Three Columbia women are accused of stealing nearly a million dollars worth of property and services from a cable company.
Bria Chenial Watts, 28, Asia Michelle McCrory, 29, and Courtney Katerri Smith, 32, were each charged with first-degree violations of the computer crimes act, the South Carolina Law Enforcement Division said in a news release.
According to SLED, the trio worked together to create multiple fake customer accounts with Charter Communications, the cable and telecommunications company that’s now known as Charter Spectrum.
The women provided fake identification and false payment information to the cable company, arrest warrants show.
Each Richland County woman was responsible for creating more than one fake account — much more.
Agents investigating the case would not reveal the exact number of phony accounts the women created, but said there were hundreds set up in the fraud, SLED spokesman Tommy Crosby told The State.
Once the cable services were installed, Watts, McCrory, and Smith would get people to pay them directly for the service. But bills sent out by the cable company to the fake account addresses went unpaid.
Through these false accounts, the women were responsible for stealing more than $700,000 in goods and services from Charter Communications, according to the release.
Eventually, the cable company recognized something was wrong and contacted the South Carolina Attorney General’s office, which asked SLED to initiate an investigation.
McCrory and Smith were arrested in early March, while Watts was taken into custody Friday, according to Lexington County court records. All three were booked at the Lexington County Detention Center because the branch of Charter Communications that was affected is based in West Columbia, according to arrest warrants.
McCrory and Smith scammed the cable company from June 2018 to December 2019, arrest warrants show. Watts started at the same time as the others, but continued to commit the computer crimes until July 2020, an arrest warrant shows.
Over the course of the fraud, McCrory ($22,564), Smith ($128,965), and Watts ($594,609) cost Charter Communications $746,138, according to arrest warrants.
After being locked up at the Lexington County Detention Center, McCrory and Watts were each released on $5,000 surety bonds, court records show. Smith’s bond was set at $10,000.
Prior to the computer fraud charges, Smith was arrested for unrelated crimes on Dec. 21, 2019, court records show. There are 12 charges of financial identity fraud pending against Smith, according to court records.

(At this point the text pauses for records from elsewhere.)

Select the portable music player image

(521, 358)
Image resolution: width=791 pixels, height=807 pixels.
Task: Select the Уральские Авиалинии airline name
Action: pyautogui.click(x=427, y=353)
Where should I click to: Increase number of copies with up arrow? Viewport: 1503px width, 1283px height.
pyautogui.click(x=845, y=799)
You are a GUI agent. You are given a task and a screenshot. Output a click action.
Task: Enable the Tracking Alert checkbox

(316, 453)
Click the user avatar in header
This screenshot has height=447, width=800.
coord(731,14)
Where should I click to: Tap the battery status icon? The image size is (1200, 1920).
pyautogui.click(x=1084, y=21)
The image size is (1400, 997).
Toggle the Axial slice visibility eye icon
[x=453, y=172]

If convicted on the felony computer fraud charges, Watts, McCrory, and Smith would each face a maximum punishment of 5 years in prison and a $50,000 fine, according to South Carolina law.
The investigation was focused on Watts, McCrory, and Smith because they were considered the individuals at the center of the fraud ring. While nobody else is expected to face computer fraud charges, Crosby said more arrests are possible because it is still being investigated by SLED.
Charter Spectrum has 31 million customers in 41 states, making it the second-largest cable company in the U.S. behind Comcast.
It ranked No. 71 in the 2020 Fortune 500 list of the largest U.S. corporations by total revenue, raking in $45.8 billion last year. Residential customers paid an average of $112.60 per month for the cable company’s services, according to Forbes.